■ What to do
Once you reach the line containing "Like the post with heart icon" in the data below, restate each line word for word up to and including the one containing "776x422 pixels.".

== Segment start ==

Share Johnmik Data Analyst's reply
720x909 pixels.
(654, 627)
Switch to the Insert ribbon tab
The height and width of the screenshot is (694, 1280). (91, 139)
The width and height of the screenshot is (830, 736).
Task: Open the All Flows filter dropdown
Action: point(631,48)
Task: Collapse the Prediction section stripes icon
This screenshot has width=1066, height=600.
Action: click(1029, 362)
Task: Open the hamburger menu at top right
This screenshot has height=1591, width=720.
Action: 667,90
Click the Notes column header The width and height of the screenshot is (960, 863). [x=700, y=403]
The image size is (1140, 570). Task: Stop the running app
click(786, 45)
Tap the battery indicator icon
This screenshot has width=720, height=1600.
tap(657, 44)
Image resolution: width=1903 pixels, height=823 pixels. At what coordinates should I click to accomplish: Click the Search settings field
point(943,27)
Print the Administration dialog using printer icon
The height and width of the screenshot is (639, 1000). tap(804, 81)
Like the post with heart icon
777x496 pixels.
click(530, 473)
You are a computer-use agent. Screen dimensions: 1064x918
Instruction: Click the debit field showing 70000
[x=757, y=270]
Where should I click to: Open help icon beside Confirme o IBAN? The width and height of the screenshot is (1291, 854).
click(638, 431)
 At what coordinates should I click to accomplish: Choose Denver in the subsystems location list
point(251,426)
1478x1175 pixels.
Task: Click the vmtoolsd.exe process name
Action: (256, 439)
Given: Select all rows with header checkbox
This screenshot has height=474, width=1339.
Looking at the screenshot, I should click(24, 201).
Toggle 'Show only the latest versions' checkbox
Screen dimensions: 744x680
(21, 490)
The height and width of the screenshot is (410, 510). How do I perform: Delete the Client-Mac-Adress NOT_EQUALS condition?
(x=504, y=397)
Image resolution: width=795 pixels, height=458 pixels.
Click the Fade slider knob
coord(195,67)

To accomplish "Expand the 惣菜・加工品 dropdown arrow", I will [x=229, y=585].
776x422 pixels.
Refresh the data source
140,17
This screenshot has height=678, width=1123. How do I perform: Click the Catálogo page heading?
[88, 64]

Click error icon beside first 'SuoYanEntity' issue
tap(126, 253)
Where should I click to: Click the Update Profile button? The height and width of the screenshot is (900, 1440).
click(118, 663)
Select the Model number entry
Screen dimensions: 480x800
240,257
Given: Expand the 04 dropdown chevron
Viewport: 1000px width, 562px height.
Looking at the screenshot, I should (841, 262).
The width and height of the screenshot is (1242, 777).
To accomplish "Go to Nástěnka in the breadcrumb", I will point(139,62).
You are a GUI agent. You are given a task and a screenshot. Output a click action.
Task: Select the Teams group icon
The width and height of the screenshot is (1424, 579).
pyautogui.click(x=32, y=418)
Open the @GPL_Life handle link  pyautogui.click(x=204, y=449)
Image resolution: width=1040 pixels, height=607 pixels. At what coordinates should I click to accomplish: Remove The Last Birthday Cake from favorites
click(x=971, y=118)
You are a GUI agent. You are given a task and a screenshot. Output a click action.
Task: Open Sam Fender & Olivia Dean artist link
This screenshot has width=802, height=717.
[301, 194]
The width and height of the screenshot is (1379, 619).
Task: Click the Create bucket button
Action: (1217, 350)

== Segment end ==

■ Output
Like the post with heart icon
777x496 pixels.
click(530, 473)
You are a computer-use agent. Screen dimensions: 1064x918
Instruction: Click the debit field showing 70000
[x=757, y=270]
Where should I click to: Open help icon beside Confirme o IBAN? The width and height of the screenshot is (1291, 854).
click(638, 431)
 At what coordinates should I click to accomplish: Choose Denver in the subsystems location list
point(251,426)
1478x1175 pixels.
Task: Click the vmtoolsd.exe process name
Action: (256, 439)
Given: Select all rows with header checkbox
This screenshot has height=474, width=1339.
Looking at the screenshot, I should click(24, 201).
Toggle 'Show only the latest versions' checkbox
Screen dimensions: 744x680
(21, 490)
The height and width of the screenshot is (410, 510). How do I perform: Delete the Client-Mac-Adress NOT_EQUALS condition?
(x=504, y=397)
Image resolution: width=795 pixels, height=458 pixels.
Click the Fade slider knob
coord(195,67)

To accomplish "Expand the 惣菜・加工品 dropdown arrow", I will [x=229, y=585].
776x422 pixels.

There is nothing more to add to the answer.